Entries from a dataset
━━━━━━━━━━━━━━━━━━━━━━━━━━━━━━

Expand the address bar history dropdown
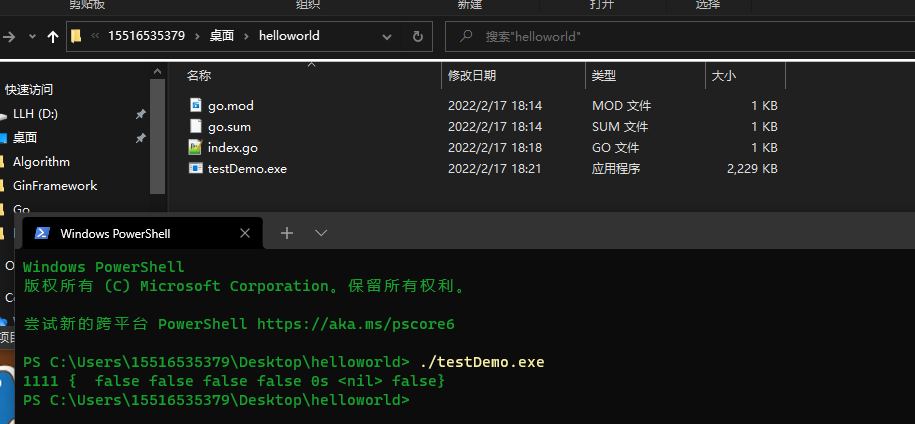The height and width of the screenshot is (424, 915). 387,37
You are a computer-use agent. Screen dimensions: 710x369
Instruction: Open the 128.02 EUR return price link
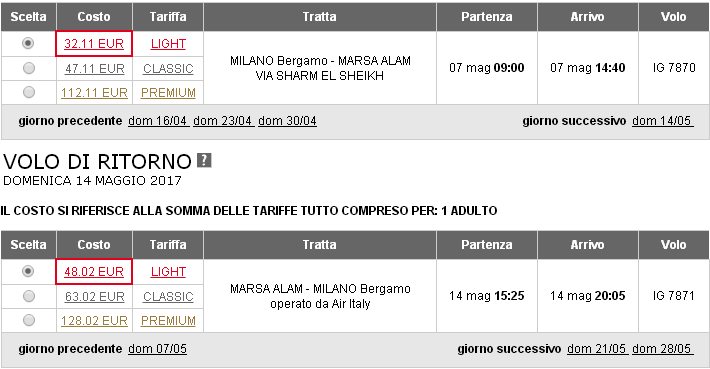pos(94,321)
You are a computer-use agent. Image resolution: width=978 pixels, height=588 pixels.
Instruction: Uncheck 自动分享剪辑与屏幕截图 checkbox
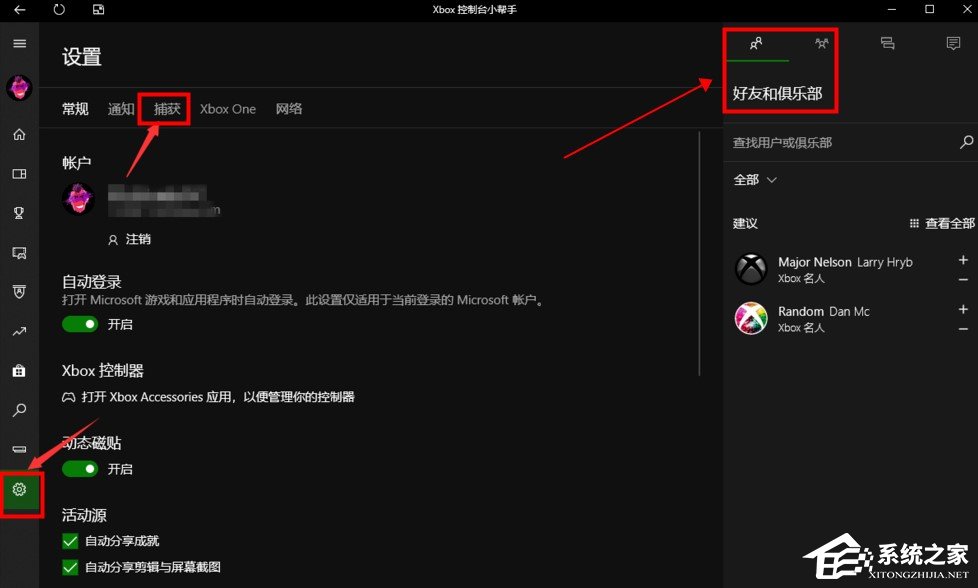(x=69, y=565)
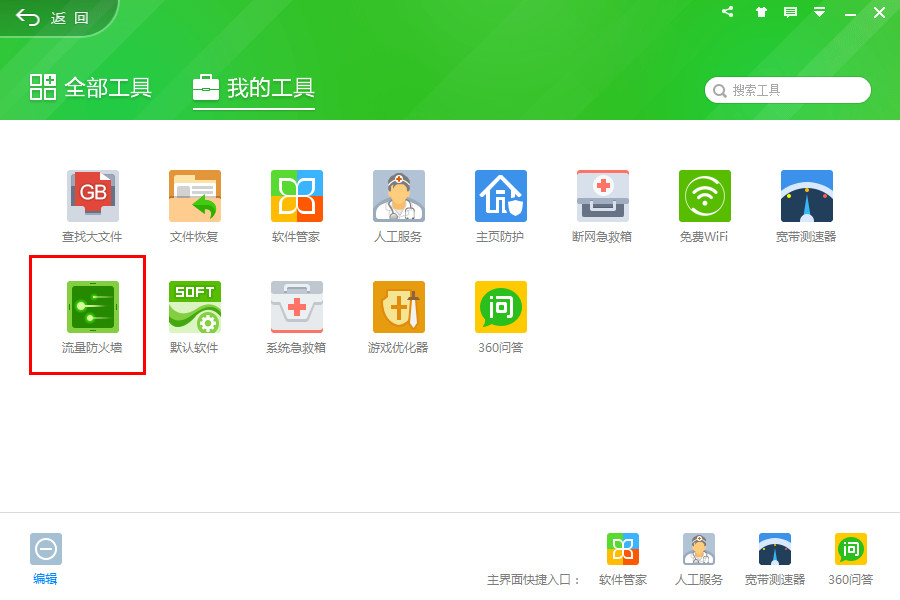Start the 宽带测速器 bandwidth speed test
The width and height of the screenshot is (900, 600).
click(806, 196)
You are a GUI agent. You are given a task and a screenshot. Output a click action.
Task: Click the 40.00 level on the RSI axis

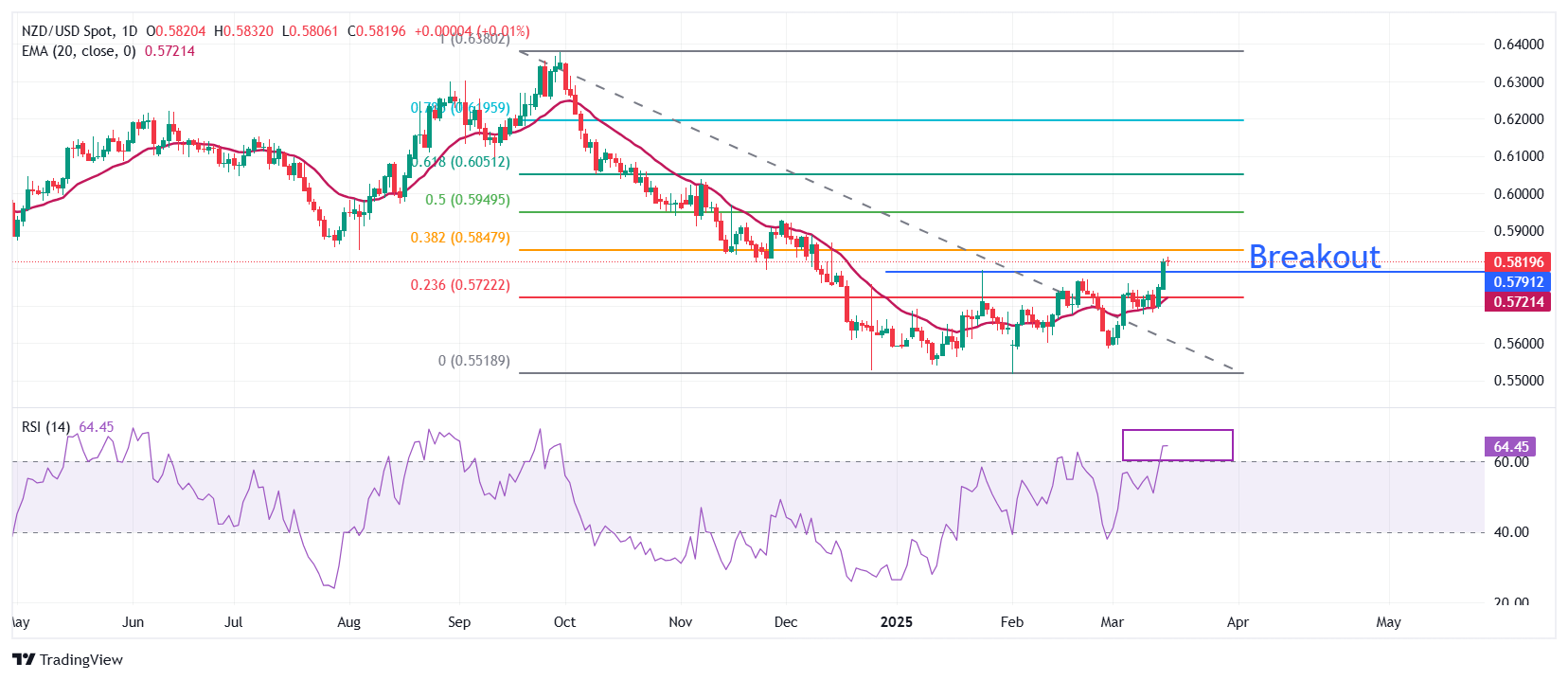tap(1511, 532)
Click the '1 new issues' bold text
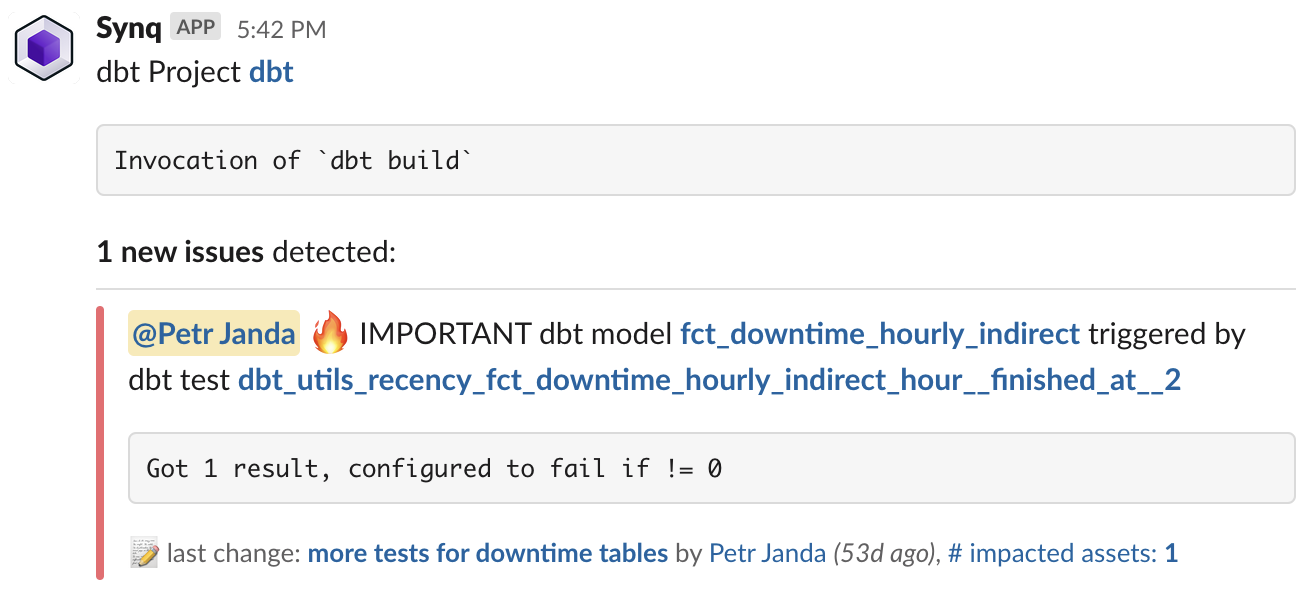Viewport: 1314px width, 604px height. [180, 252]
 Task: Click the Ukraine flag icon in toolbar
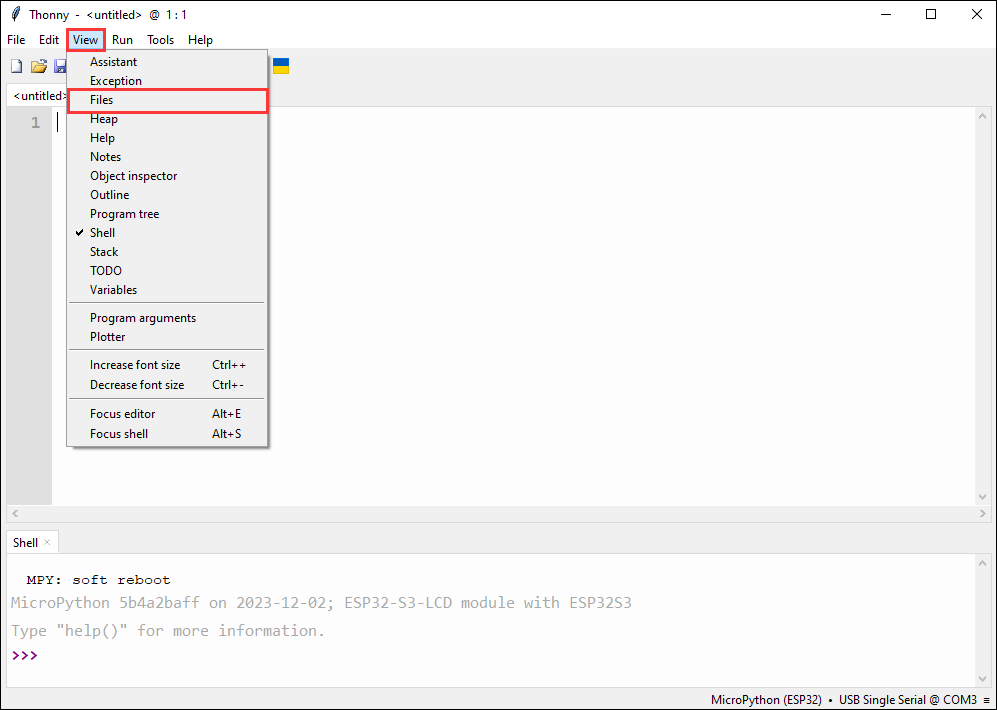[281, 66]
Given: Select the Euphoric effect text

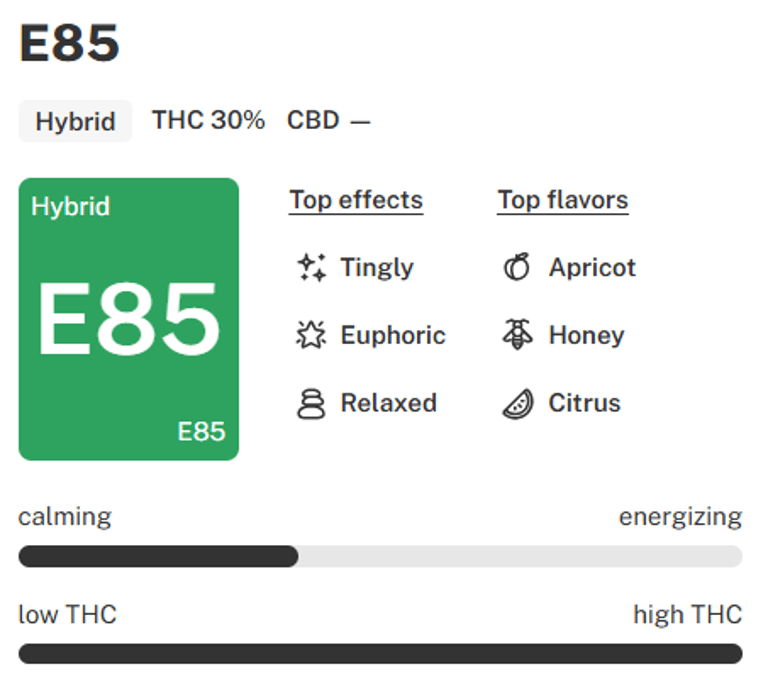Looking at the screenshot, I should (x=393, y=335).
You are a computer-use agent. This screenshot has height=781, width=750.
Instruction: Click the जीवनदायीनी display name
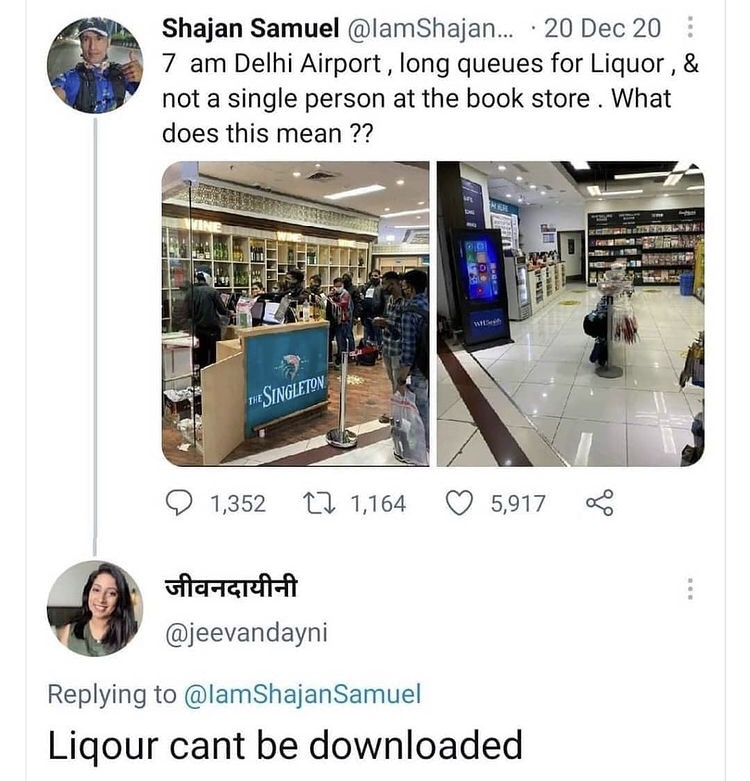pyautogui.click(x=231, y=587)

━━━━━━━━━━━━━━━━━━━━━━━━━━━━━━

* [WHAT NEEDS TO BE DONE]: Copy out the part of the rows that opens with the line containing "You are a computer-use agent. This" and runs through the final row, including both ends. Leave the pictures out of your copy.

* [OUTPUT FOR THIS EXERCISE]:
You are a computer-use agent. This screenshot has height=781, width=750.
Instruction: Click the जीवनदायीनी display name
pyautogui.click(x=231, y=587)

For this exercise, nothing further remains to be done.